### ZU LÖSENDE AUFGABEN:
1. Warum wird die Bewegung eines Balls laut dem Text über das Photographieren bewegter Gegenstände erst relativ zum Hintergrund sichtbar? Begründe dies in ein bis drei Sätzen.
2. Welche zweite Methode, einen fliegenden Ball aufzunehmen, beschreibt der Text über das Photographieren bewegter Gegenstände?
3. Führe den Text über das Photographieren bewegter Gegenstände ab seinem letzten Satz weiter.

### ZITIERTER TEXT:
= = = = =
Über die Einsamkeit des Alleinreisenden

Wenn ich sich bewegende Gegenstände photographiere, wenn ich also die Kamera der Bewegung des Gegenstandes nachführe, dann um Diesen in seiner Bewegung zu zeigen.

Nun sieht ein bewegter Gegenstand im Prinzip nicht anders aus als ein unbewegter.
Ein geworfener Ball bleibt auch in der Bewegung nichts anderes als ein Ball.
Je nach dem welche Verschlusszeit ich wähle, ist er mehr oder weniger sauber abgebildet - aber eben ein Ball.
Seine Bewegung wird nur sichtbar relativ zum Hintergrund.

Eigenlich steht der Hintergrund still und der Ball bewegt sich. In der Aufnahme jedoch ist es genau umgekehrt, der Ball ist still und alls Ball zu erkennen, der Hintergrund jedoch verschwommen und scheinbar bewegt.

Eine andere Methode den fliegenden Ball zu photographieren ist, die Kamera nicht ihm nachzuführen, sondern sie fix in die Flugbahn des Balls zu halten und in dem Moment auszulösen, in dem der Ball vorbeifliegt.
= = = = =
### AUSZUG DER EINTRÄGE:
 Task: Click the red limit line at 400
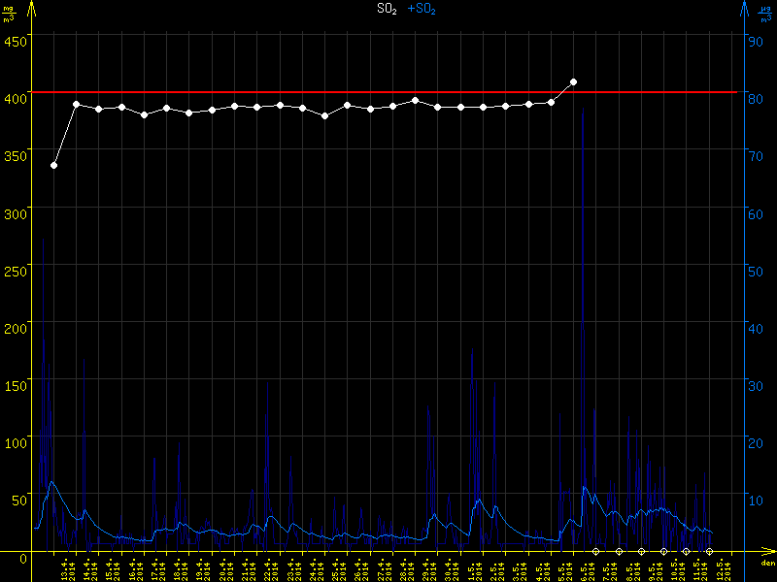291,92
= = = = =
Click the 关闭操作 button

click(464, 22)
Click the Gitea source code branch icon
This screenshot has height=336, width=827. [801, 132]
= = = = =
### LÖSUNGEN ZUR ÜBUNG:
1. Ein bewegter Gegenstand sieht im Prinzip nicht anders aus als ein unbewegter, und ein geworfener Ball bleibt auch in der Bewegung ein Ball. Die gewählte Verschlusszeit bestimmt nur, wie sauber er abgebildet wird. Die Bewegung selbst zeigt sich deshalb erst im Verhältnis zum Hintergrund.

2. Die Kamera wird nicht nachgeführt, sondern fix auf die Flugbahn des Balls gehalten und in dem Moment ausgelöst, in dem der Ball vorbeifliegt.

3.
Der Effekt wird sein, in der Aufnahme, ist der Hintergund scharf und der Ball unscharf abgebildet. Er ist eigentlich kein Ball mehr sondern ehe ein Stich, eine ballistische Kurve oder ein Farbkleks mit verwaschenen Konturen.

Was ich habe, ist also ein Foto mit einem Irgendwas drauf.
Dieser Effekt entsteht natürlich nicht nur bei Gegenständen, sondern auch bei Lebewesen.

Der Reisende, in seiner Bewegung begriffen, hat viel mit der beschriebenen Aufnahme des Balls gemeinsam, scheint mir.

Betrachtet sich der Reisende in seiner Bewegung durch den Raum, durch die Zeit, so erscheint nur er selber und seine Wahrnehmung scharf abgebildet.

Der Hintergrund verschwimmt, wird als solcher nicht mehr durchgängig wahrnehmbar, zerfällt in Situationen, Begegnungen, Sequenzen, ist vergänglich und schemenhaft.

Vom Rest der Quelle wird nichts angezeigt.